On the cost analysis of dependencies

[[!tag programming obnam]]

A question that I'm asked repeatedly recently is why I chose not to use an existing library for serialising data structures in Obnam. This blog post is the answer.

Obnam is a backup program, and it needs to store various data about files. This includes stat(2) information about each file in the live data, as well as data Obnam needs to keep track of everything. At run-time, Obnam keeps this data in memory data structures, such as Python dicts. For storage, these data structures need to be converted, serialised, to and from streams of bytes.

The are a variety of libraries for doing this, designed for different purposes and with their own constraints and pitfalls. Python's standard library comes with the cPickle library, for example, but its serialisation format is not guaranteed to be compatible with any other version of Python.

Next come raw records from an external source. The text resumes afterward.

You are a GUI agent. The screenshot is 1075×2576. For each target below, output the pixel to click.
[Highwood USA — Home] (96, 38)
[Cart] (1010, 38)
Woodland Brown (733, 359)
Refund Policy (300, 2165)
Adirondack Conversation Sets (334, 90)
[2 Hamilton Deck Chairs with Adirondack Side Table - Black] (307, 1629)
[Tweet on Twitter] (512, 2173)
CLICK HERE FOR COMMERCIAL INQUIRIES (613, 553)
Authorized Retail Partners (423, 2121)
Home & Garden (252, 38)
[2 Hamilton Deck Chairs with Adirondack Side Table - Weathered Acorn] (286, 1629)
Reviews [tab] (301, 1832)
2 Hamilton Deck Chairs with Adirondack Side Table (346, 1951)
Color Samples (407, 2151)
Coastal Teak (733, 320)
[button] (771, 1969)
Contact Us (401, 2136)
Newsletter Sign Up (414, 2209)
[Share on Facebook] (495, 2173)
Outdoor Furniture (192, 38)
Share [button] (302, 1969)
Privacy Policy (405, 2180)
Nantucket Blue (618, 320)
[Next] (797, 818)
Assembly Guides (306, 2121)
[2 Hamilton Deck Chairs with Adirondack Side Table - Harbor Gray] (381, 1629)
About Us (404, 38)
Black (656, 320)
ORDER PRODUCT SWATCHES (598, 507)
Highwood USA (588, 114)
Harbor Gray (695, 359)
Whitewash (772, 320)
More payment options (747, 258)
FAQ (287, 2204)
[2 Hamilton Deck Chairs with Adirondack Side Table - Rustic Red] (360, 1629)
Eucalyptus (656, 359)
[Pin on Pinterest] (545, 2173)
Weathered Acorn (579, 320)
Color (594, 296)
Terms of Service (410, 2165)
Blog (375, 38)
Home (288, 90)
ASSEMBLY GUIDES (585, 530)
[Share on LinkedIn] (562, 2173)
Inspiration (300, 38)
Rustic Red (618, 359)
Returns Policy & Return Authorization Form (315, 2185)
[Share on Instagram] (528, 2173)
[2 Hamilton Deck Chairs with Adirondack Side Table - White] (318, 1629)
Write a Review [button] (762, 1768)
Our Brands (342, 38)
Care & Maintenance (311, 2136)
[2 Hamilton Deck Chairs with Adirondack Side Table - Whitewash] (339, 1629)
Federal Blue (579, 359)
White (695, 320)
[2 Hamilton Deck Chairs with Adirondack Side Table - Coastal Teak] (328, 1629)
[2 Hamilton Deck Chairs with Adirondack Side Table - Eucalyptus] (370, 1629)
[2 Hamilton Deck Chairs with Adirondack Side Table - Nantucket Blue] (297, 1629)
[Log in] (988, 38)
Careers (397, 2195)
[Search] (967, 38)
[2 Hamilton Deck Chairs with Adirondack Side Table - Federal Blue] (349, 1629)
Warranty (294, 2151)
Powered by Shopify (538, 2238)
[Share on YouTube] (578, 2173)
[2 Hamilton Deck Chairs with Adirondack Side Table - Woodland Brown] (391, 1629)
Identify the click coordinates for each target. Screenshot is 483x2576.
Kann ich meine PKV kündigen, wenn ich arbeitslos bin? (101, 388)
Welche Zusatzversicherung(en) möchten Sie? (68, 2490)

For Obnam, I need something that will last a long time. I do not want to have to deal with a library changing its serialisation format, as that would mean either that Obnam can't handle old backups, or that I need to start maintaining the old version of the library.

A way to look at this is that any dependencies your software have a cost, and that cost should be smaller than the benefit you get from them.

For example, Obnam depends on the paramiko library to implement the SSH protocol. This library has some cost, and I've run into one or two bugs in it that have been rather unfortunate. However, the benefit it brings is huge: I don't have to implement SSH myself. I'm happy to have Obnam depend on paramiko.

For the serialisation thing, I wrote my own library, after a small about of research into existing ones. Research time is a cost, too.

Mine is somewhat Obnam specific, in that it can make some assumptions about the data to be serialised, and this allows a simpler library. A generic library would have to handle a number of special cases that mine can ignore.

It took me less than an hour to write this twice. I first wrote a quick prototype and a little microbenchmark to see if my approach would be feasible. Then I deleted that code, and started from scratch, TDD style, to make sure the code was reliable. The cost of writing my own serialisation code was less than the cost of finding, let alone evaluating existing libraries.

It may be that my own library turns out to be inadequate. Then, and only then, is when I start researching other libraries. Until then, I'll avoid the cost of research to find a suitable library, the cost of learning the chosen one, the cost of integrating it into Obnam, the cost to porters of Obnam of dealing with a new dependency, and the risk of the library changing in ways that are unsuitable for Obnam.

Obviously, writing your own code has costs, too. Designing and implementing a library is a cost, as is maintaining it (debugging, changes in requirements, etc).

Write your own or use existing code? It's a cost/benefit analysis. There's no clear one answer that's always correct.